*EXERCISE*: Arrange the lines of the material as a numbered list, starting with the line containing "This screenshot has width=807, height=330." and continuing through the line containing "section-select-button: ... is", with blank lines omitted.

Items from a data source

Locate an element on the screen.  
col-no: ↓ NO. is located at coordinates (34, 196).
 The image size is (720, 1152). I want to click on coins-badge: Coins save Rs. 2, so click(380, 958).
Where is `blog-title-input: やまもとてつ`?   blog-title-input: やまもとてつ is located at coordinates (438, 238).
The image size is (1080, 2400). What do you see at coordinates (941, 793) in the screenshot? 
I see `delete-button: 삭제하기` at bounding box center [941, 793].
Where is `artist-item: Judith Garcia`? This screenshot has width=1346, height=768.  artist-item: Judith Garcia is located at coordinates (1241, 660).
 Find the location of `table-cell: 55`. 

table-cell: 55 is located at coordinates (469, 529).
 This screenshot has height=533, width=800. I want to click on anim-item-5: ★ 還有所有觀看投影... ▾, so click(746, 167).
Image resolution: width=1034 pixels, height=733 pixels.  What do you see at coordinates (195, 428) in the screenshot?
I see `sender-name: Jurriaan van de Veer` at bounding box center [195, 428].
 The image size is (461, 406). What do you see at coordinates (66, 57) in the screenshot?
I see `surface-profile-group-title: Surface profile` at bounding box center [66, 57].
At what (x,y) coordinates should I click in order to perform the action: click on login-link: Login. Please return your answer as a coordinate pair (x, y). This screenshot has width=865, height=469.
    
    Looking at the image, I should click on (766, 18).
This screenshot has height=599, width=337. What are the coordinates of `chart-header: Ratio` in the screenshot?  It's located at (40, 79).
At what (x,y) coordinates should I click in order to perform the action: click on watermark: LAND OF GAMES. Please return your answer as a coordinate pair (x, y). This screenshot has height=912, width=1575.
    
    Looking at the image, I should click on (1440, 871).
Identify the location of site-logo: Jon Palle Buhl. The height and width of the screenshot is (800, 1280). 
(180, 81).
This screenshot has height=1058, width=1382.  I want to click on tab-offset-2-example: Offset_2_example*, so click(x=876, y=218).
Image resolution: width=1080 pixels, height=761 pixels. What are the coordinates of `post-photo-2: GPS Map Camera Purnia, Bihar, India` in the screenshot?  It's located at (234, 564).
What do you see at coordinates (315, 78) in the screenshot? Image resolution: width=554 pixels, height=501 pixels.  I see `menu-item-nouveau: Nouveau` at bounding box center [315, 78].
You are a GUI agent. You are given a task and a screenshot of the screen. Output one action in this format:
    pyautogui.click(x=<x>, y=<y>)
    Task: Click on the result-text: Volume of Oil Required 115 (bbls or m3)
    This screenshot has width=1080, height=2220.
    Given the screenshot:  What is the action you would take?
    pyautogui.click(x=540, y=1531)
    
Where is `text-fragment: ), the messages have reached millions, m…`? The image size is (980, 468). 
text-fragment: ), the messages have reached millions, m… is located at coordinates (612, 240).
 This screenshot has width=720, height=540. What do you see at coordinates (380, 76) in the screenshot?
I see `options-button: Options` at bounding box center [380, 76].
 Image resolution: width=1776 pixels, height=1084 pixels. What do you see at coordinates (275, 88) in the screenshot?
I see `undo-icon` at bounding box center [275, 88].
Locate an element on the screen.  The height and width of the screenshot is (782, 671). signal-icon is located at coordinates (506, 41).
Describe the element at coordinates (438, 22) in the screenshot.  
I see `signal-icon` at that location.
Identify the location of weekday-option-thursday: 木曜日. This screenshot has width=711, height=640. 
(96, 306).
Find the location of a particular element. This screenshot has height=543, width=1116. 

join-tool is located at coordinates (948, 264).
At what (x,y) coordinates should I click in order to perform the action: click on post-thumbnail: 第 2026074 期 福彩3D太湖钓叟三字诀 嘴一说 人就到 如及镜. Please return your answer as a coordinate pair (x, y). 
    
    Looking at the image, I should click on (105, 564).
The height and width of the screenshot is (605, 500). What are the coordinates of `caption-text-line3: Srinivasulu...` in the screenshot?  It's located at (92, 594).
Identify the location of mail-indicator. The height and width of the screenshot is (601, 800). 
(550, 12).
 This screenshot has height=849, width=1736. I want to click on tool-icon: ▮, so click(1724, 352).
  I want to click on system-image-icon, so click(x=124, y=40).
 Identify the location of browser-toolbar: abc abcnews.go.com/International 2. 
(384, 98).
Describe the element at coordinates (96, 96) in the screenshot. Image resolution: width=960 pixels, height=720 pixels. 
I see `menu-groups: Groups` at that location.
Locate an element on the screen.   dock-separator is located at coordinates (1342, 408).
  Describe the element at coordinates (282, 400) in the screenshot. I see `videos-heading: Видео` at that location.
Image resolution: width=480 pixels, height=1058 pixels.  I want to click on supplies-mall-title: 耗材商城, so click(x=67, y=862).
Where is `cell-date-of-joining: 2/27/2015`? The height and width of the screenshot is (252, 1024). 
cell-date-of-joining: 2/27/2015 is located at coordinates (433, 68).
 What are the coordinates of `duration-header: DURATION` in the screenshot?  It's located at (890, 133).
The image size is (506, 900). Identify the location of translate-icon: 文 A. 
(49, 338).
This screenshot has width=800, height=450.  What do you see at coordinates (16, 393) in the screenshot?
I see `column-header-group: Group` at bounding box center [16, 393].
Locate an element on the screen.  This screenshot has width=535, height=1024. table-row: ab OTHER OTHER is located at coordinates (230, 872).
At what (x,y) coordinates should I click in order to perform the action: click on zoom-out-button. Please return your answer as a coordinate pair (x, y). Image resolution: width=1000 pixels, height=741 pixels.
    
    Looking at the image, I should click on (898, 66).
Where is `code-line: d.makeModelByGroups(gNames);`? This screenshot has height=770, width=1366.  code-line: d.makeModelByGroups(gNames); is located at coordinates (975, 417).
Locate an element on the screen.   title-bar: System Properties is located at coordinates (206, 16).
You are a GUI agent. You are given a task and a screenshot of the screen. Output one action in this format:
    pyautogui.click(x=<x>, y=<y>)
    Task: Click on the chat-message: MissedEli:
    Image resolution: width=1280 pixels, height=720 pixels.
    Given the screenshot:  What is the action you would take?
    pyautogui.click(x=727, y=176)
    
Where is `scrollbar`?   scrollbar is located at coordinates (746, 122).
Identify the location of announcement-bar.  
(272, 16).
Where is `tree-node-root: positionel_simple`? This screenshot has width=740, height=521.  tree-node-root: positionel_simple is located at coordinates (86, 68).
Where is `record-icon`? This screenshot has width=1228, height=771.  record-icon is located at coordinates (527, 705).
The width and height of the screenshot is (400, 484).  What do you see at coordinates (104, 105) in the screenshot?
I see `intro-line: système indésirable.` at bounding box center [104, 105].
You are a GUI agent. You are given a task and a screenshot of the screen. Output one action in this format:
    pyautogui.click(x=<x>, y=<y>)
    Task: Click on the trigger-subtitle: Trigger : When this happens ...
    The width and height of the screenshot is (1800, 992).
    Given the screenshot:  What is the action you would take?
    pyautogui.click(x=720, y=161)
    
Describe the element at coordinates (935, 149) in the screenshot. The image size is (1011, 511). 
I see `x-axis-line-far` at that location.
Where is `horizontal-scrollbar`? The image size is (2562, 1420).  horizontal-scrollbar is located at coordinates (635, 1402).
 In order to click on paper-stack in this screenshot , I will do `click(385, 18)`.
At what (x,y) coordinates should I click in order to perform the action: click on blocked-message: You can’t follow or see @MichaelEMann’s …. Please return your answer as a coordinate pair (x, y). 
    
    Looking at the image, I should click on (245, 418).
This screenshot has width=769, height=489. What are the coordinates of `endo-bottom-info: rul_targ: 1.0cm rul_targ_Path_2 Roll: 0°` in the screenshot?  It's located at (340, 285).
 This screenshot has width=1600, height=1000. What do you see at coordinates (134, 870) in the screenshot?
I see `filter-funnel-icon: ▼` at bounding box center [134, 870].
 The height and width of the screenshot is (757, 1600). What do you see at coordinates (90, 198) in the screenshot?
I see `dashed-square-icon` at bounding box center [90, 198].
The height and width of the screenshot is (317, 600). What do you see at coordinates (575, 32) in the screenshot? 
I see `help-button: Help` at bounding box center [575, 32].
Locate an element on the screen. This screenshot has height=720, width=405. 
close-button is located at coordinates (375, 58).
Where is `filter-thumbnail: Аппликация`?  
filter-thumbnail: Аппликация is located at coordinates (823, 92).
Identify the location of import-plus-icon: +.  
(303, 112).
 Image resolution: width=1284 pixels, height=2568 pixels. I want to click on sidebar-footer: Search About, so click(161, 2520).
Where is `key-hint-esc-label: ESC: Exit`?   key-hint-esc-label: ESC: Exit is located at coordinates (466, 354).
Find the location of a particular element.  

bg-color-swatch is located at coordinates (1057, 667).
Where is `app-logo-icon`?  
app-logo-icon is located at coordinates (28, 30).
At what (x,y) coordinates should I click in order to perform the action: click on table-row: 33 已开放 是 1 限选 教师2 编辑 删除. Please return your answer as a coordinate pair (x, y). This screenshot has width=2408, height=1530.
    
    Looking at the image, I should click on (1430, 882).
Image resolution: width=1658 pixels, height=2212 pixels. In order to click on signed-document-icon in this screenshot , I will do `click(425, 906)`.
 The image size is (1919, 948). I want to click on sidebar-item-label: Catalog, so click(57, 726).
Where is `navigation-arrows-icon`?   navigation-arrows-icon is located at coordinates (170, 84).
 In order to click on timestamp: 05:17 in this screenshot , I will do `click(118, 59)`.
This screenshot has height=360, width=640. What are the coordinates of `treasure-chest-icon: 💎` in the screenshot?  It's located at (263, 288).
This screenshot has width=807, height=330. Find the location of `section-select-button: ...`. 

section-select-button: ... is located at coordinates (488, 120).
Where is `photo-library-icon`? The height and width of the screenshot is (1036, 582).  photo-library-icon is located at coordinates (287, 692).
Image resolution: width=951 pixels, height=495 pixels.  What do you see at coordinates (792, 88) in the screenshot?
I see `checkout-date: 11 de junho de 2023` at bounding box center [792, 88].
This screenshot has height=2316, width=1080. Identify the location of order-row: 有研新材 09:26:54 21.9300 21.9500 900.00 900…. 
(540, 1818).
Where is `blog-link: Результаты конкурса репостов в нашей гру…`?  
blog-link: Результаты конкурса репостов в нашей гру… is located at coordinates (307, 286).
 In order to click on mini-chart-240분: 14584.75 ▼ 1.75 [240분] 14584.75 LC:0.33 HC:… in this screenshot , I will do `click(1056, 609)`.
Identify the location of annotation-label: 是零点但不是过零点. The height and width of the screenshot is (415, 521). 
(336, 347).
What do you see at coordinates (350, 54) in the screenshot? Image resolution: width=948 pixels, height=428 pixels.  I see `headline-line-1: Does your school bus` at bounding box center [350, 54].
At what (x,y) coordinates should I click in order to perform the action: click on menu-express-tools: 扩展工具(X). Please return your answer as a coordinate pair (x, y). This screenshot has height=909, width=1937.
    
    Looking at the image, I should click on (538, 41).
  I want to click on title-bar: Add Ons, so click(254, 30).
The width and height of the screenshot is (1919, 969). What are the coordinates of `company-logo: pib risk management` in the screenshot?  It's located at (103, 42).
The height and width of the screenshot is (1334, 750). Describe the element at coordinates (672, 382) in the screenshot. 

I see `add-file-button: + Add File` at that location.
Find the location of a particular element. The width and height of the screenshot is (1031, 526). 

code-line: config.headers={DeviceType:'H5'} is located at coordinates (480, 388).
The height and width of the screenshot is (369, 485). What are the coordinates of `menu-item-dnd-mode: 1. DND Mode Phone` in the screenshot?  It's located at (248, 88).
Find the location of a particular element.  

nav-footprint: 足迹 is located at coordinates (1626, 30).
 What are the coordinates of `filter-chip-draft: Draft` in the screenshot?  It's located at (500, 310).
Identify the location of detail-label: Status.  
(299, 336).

*TASK SOLUTION*:
1. This screenshot has width=807, height=330. Find the location of `section-select-button: ...`. 
2. section-select-button: ... is located at coordinates (488, 120).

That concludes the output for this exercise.